■ Task description
Copy the listing word for word, starting with its first line and going on through the line with "(x=209, y=300)". Include both of those lines and leave the pictures out.

■ Provided records
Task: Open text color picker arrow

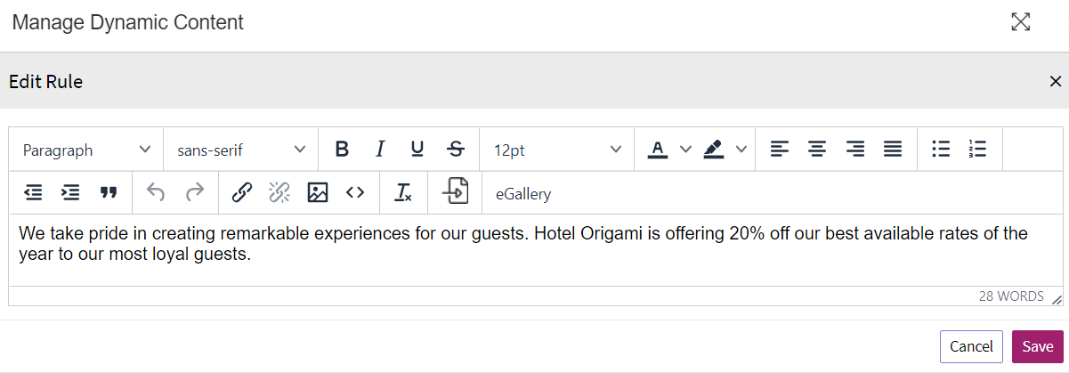Action: pos(685,150)
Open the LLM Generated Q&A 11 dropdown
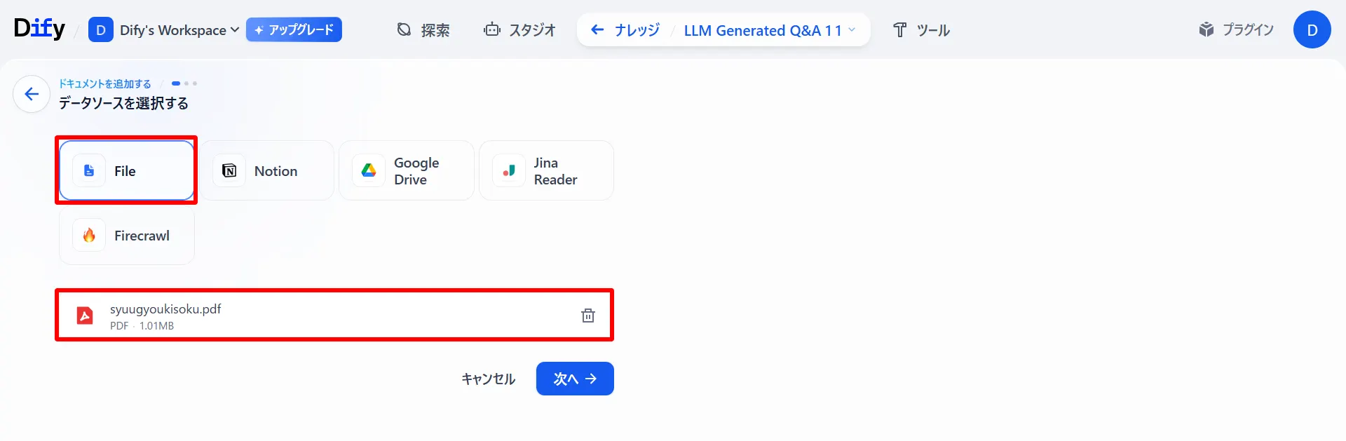This screenshot has height=441, width=1346. click(x=769, y=30)
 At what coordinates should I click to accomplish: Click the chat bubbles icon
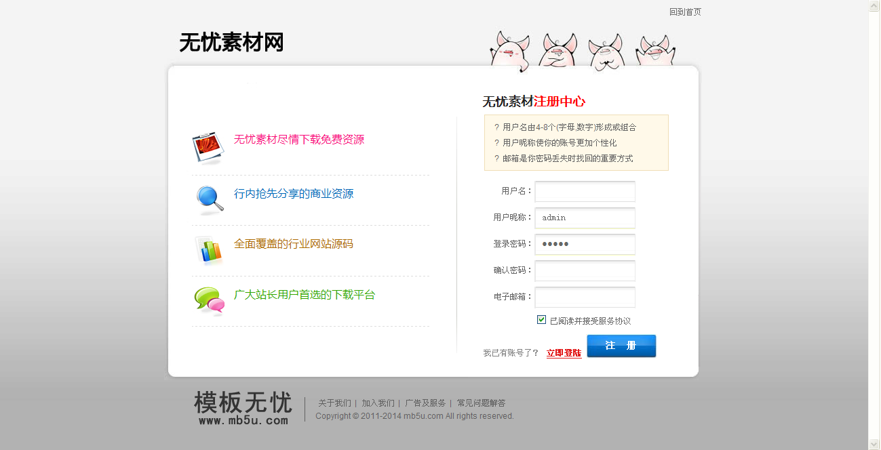(x=209, y=300)
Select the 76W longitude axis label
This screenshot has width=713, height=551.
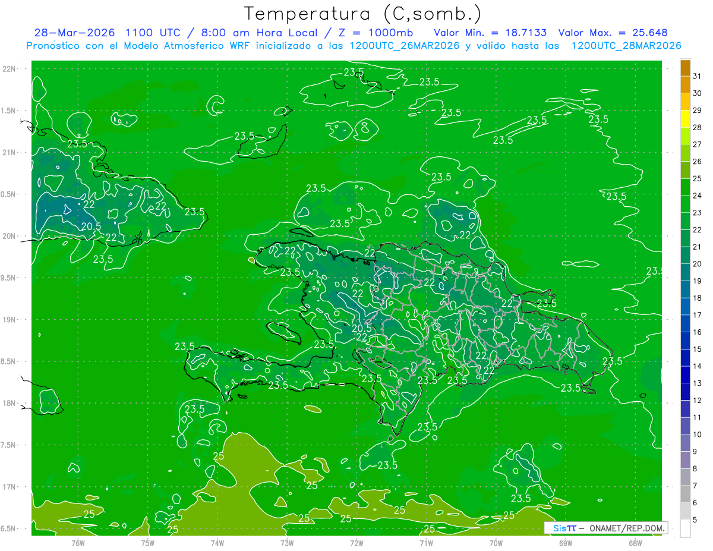78,543
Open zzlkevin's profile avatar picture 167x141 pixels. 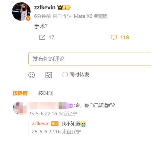pos(21,11)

■ Exercise output
Task: Open text color picker arrow

Action: pos(685,150)
Open the LLM Generated Q&A 11 dropdown
This screenshot has height=441, width=1346. click(x=769, y=30)
 At what coordinates should I click to accomplish: Click the chat bubbles icon
(x=209, y=300)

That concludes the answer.